Russia's ambassador to NATO has criticized the bloc's latest strategic concept, saying it contains mixed messages on Moscow. The diplomat says the West still can't decide whether Russia is an ally, a friend, or a threat.
NATO wants closer cooperation with its traditional foe Russia
Russian ambassador to NATO Dmitry Rogosin said Wednesday that the western military alliance's latest strategy is "ambiguous" on relations with Russia.
"NATO needs to clearly state in its strategic concept that it no longer considers Russia an enemy and that it will not do anything against our national interest," Rogosin said in an interview with Financial Times Deutschland.

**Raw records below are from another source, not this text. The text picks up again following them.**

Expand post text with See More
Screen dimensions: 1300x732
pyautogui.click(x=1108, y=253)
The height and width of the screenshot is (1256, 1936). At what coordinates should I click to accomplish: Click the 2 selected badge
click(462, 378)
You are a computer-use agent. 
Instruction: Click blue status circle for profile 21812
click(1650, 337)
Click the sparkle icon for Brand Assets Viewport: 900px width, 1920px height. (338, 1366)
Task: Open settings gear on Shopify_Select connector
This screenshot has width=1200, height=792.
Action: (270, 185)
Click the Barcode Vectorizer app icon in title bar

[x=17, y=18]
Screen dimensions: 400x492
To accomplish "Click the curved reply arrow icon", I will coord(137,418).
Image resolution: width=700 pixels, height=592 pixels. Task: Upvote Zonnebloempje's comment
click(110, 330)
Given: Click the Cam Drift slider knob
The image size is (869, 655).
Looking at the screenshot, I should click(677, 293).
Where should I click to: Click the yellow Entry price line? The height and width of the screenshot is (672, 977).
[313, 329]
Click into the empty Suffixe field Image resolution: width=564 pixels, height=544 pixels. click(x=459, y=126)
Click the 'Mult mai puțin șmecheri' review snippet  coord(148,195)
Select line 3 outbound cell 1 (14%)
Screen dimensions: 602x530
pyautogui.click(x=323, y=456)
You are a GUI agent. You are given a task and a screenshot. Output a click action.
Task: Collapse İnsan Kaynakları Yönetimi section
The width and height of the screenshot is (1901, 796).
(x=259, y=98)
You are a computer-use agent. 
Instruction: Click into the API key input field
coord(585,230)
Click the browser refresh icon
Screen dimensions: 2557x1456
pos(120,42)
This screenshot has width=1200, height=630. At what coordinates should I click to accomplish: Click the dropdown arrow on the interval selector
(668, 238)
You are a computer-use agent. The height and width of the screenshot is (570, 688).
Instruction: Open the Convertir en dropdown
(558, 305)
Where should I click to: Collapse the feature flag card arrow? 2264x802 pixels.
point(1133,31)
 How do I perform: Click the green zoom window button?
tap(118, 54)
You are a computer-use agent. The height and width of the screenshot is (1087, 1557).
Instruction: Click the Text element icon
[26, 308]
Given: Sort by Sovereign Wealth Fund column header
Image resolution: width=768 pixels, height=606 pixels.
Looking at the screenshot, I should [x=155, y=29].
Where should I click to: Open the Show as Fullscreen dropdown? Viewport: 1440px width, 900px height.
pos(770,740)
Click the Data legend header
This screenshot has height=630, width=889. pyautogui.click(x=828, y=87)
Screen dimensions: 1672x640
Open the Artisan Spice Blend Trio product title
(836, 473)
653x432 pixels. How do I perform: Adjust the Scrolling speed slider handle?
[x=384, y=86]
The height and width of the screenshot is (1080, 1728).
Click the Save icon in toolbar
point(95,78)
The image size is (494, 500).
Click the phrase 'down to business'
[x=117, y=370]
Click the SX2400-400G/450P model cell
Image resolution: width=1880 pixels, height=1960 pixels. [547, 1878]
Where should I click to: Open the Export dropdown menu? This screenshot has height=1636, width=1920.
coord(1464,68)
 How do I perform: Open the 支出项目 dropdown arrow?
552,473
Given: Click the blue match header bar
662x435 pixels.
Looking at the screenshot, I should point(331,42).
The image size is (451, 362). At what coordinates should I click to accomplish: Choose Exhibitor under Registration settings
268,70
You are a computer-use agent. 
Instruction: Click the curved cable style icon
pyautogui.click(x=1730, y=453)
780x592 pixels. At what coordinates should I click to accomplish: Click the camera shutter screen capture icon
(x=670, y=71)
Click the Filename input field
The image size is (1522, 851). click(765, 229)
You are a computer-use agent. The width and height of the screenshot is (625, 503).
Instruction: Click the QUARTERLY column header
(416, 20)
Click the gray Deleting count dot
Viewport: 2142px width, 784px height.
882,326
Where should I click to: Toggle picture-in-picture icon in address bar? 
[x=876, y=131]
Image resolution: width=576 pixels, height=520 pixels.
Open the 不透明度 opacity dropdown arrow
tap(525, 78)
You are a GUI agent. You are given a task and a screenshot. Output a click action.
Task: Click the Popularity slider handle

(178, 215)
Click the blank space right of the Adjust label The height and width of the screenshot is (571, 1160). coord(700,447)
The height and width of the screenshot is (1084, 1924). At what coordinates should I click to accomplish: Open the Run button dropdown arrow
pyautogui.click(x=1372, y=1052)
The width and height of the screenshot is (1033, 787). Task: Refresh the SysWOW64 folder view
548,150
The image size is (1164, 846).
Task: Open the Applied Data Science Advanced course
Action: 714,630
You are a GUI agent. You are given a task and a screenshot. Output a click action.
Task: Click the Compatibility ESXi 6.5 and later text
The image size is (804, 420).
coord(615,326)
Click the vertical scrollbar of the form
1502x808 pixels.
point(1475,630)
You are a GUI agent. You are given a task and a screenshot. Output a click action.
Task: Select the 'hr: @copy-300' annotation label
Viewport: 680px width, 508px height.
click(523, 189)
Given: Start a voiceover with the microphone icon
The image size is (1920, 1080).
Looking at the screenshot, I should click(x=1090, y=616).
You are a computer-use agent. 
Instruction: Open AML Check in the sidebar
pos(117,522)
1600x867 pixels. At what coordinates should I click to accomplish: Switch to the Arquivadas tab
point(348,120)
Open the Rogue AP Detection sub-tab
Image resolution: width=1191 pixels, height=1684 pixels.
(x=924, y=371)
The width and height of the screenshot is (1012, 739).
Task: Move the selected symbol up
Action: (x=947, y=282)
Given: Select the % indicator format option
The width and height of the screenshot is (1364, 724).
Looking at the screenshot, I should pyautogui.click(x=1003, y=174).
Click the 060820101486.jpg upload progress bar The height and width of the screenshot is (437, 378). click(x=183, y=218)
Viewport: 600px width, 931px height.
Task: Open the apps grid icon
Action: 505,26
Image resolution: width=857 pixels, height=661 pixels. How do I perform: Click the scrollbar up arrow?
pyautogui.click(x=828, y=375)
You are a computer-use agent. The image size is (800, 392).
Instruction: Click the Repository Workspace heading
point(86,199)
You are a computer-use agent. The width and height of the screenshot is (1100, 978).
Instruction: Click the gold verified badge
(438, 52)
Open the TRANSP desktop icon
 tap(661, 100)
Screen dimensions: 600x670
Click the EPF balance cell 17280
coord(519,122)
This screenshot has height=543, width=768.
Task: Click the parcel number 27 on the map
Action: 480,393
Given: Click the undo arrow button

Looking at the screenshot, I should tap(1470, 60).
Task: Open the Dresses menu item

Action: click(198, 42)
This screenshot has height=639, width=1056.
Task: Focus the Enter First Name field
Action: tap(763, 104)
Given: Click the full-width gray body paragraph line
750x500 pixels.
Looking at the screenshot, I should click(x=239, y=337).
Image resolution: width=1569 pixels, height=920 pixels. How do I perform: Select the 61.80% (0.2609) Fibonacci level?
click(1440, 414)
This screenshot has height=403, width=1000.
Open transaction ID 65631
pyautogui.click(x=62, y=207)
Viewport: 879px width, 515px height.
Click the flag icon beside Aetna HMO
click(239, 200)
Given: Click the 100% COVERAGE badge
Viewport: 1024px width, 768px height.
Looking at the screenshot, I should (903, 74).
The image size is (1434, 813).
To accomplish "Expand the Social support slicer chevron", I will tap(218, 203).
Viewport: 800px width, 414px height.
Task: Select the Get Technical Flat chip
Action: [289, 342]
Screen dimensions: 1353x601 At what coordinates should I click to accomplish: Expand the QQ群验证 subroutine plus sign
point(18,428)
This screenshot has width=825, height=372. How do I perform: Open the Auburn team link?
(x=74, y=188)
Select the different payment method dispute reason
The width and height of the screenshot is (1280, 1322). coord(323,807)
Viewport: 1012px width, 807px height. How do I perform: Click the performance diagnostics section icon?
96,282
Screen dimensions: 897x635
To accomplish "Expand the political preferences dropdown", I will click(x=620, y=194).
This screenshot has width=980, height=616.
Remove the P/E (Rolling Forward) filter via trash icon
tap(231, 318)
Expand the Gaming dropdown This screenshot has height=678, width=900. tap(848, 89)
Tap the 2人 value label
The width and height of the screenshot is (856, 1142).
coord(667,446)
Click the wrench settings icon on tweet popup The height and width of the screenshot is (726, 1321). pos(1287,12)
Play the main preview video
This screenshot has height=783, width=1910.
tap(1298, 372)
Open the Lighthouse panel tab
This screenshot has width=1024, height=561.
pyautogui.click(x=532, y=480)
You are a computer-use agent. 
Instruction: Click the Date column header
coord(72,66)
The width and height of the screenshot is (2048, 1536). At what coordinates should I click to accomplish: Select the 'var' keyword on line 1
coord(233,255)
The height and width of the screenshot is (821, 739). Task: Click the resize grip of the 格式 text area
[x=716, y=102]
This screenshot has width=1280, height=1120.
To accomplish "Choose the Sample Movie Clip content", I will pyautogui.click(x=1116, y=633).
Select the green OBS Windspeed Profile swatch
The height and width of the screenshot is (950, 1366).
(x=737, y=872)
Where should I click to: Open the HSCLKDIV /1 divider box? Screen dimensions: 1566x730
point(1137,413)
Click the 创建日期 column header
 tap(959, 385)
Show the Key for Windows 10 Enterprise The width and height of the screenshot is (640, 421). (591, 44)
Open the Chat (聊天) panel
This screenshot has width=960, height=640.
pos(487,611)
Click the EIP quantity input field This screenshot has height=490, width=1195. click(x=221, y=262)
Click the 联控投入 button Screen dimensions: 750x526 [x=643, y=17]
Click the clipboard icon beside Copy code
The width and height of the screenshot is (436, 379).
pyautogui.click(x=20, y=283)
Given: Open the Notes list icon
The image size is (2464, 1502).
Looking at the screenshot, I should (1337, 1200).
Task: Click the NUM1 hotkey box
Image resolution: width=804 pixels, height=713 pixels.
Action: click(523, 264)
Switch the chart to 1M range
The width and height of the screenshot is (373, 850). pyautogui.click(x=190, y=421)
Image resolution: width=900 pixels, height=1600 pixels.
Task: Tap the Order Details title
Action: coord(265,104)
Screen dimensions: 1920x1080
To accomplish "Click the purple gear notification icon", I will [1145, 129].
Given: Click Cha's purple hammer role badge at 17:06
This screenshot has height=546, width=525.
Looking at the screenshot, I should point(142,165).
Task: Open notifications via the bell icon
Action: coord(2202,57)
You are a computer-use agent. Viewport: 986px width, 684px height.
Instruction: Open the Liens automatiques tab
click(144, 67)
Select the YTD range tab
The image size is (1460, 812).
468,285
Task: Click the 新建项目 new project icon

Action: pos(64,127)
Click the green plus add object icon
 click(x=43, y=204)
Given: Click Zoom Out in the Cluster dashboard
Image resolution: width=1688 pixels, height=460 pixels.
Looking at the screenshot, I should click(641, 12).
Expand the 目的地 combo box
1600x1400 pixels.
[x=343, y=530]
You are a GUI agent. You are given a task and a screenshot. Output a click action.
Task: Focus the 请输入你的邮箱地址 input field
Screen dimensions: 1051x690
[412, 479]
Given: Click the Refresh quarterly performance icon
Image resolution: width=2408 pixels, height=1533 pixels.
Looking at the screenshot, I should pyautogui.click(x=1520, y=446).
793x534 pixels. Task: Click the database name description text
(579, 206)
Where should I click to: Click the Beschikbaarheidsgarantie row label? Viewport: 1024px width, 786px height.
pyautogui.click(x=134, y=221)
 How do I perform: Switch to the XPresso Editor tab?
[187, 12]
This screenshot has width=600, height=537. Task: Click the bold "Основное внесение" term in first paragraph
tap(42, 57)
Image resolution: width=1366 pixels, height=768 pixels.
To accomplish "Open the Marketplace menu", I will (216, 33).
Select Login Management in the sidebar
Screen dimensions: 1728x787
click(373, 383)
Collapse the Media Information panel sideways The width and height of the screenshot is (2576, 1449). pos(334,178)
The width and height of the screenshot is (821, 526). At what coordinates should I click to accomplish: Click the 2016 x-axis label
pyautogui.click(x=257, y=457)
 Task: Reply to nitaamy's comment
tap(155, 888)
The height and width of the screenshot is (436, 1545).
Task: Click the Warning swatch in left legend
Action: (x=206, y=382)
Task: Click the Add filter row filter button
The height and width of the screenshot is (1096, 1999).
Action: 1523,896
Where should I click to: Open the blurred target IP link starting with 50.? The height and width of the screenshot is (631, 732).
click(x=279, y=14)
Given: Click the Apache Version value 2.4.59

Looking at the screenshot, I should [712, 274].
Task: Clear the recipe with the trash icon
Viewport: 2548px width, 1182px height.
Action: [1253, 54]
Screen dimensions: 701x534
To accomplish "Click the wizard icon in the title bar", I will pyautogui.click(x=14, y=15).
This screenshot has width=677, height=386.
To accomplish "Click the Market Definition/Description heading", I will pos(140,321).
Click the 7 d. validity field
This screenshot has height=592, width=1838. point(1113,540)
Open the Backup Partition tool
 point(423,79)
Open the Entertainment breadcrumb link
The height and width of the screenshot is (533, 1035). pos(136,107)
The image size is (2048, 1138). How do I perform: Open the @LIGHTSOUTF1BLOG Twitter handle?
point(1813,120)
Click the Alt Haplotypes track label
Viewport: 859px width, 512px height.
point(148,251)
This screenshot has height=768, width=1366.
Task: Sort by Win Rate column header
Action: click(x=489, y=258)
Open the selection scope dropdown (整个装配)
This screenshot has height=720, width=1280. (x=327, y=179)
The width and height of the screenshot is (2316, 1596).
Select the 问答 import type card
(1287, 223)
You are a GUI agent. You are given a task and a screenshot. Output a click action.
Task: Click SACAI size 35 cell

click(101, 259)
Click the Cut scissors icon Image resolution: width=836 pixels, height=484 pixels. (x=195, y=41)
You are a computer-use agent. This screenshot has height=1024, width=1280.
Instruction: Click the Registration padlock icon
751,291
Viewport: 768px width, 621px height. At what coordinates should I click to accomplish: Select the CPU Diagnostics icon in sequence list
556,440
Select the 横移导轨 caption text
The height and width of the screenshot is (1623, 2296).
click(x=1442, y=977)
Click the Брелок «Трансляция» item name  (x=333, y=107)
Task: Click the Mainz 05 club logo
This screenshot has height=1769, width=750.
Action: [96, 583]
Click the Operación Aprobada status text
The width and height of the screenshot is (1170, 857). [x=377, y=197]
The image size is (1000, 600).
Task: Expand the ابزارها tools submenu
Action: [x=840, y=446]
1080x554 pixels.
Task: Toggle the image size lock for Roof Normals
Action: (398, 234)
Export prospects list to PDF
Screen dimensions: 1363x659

Rogosin described the latest NATO concept, created by a group of experts led by former US Secretary of State Madeleine Albright as an expression of the "divided stance" of the member states towards Russia.
"NATO's a bit like a young man who asks his girlfriend: 'Will you marry me?' but then adds: 'Although I'm not really sure whether I love you or not.'" he said.
Rogosin questions NATO's commitment to its Russian relationship
The draft concept, presented in Brussels on Monday, says that while NATO poses no military threat to Russia, and also does not see Russia as a danger, both sides still have their doubts about each other's intentions and political paths.
But the authors later suggest more wide-ranging cooperation with Russia, especially on the US-led missile defense shield concept.
Rearmament and disarmament
Rogosin also dismissed the idea of a joint missile defense shield floated in the draft, saying that it was not concrete enough.
"The US is reluctant to present us with precise suggestions," he said. "So [Russian] participation is not even being discussed yet."
Russia has strongly opposed US proposals for a missile shield in Eastern Europe, purportedly designed to defend against attacks from Asia or the Middle East. President Barack Obama has already scaled back the proposals.
The draft also suggests that the US and Russia should both consider withdrawing their tactical nuclear weapons from European soil, a proposal that Rogosin also rejects.
"First, the US must bring their tactical nuclear weapons home. Only then would we consider reducing our own arsenal."
Rogosin also suggests in the newspaper interview that Russia has already withdrawn all nuclear weapons stationed beyond its borders.
The Russian NATO envoy spent his early career in domestic politics, where he was considered a nationalist politician, having founded and led a string of right-wing, anti-immigration parties.